___ Extracted data

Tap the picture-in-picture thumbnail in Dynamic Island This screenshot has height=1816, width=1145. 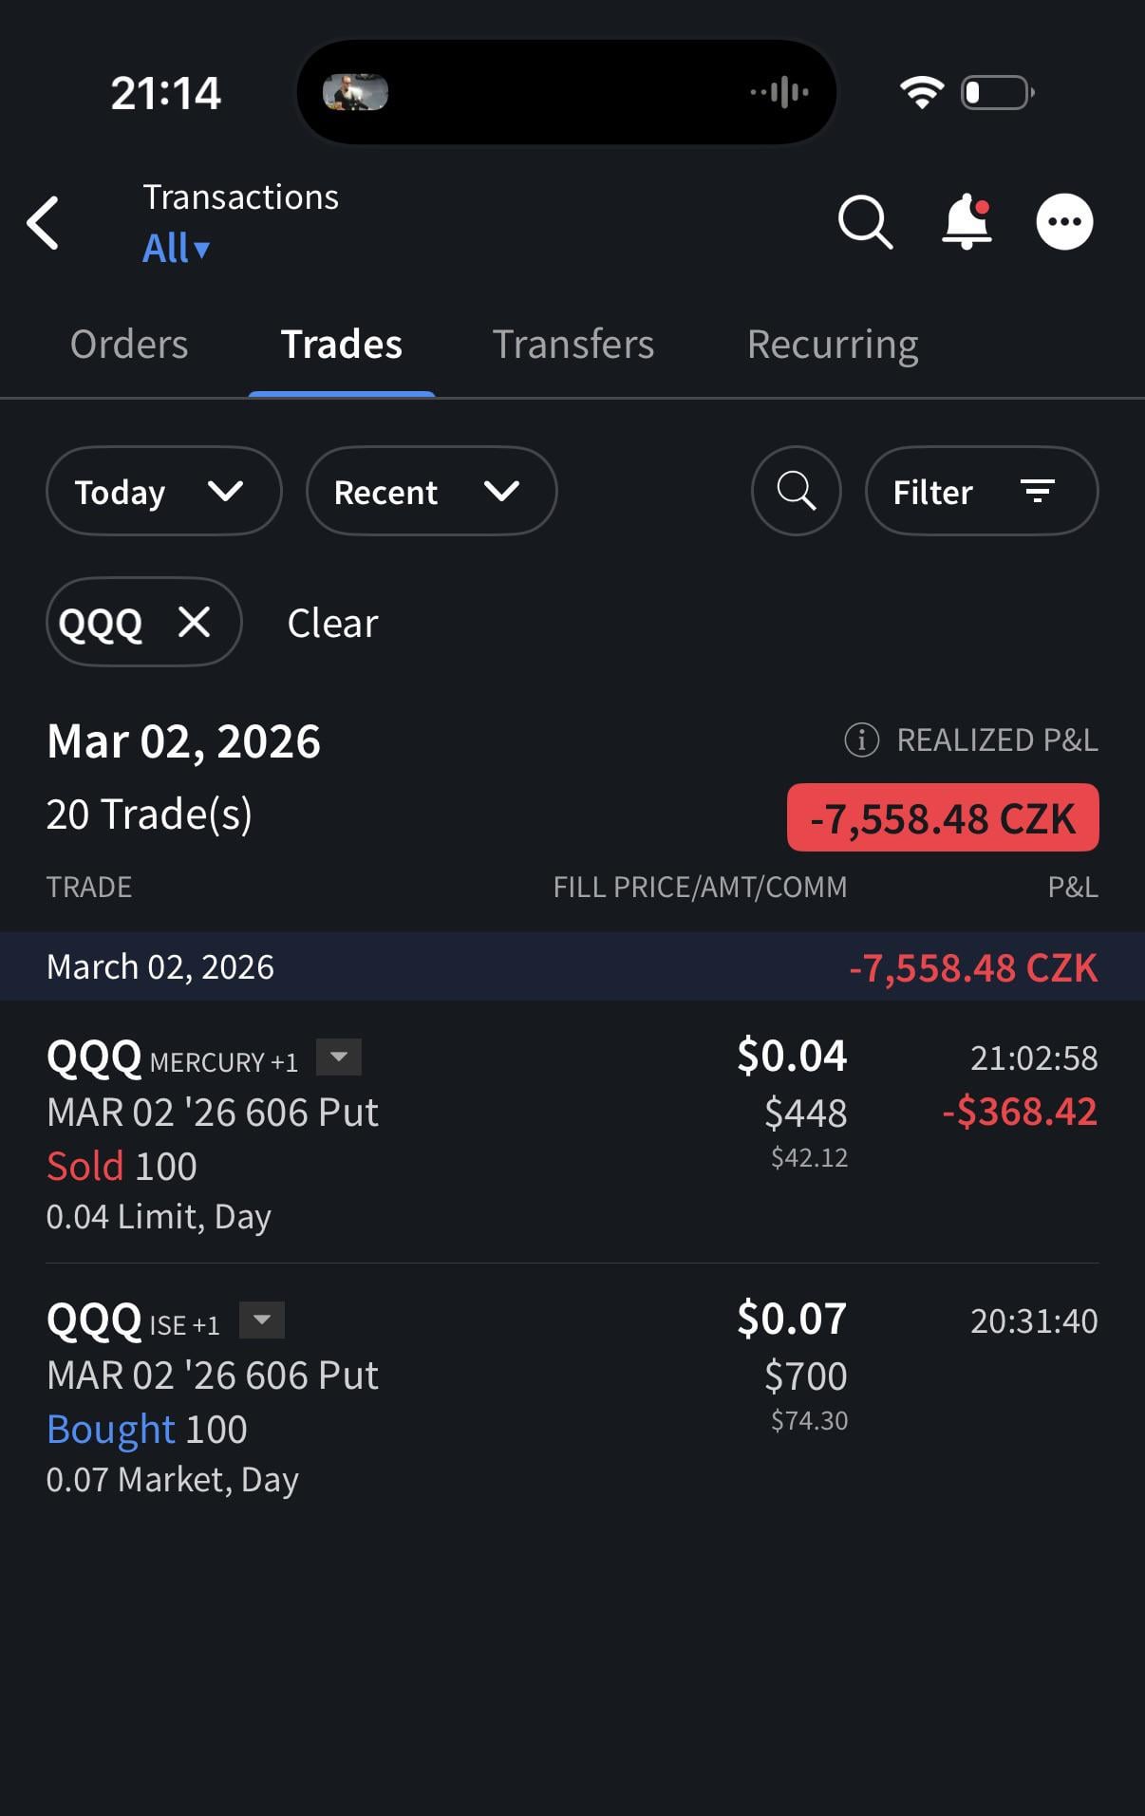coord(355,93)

______
___ Extracted data

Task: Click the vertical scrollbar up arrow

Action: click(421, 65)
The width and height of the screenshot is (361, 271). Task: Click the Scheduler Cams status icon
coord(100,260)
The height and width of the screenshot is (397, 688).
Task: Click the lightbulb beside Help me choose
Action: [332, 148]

______

Requirement:
Quote the lines from the one containing "The width and" through the one containing "Action: [332, 148]", inclusive.

Solution to this problem:
The width and height of the screenshot is (361, 271). Task: Click the Scheduler Cams status icon
coord(100,260)
The height and width of the screenshot is (397, 688).
Task: Click the lightbulb beside Help me choose
Action: [332, 148]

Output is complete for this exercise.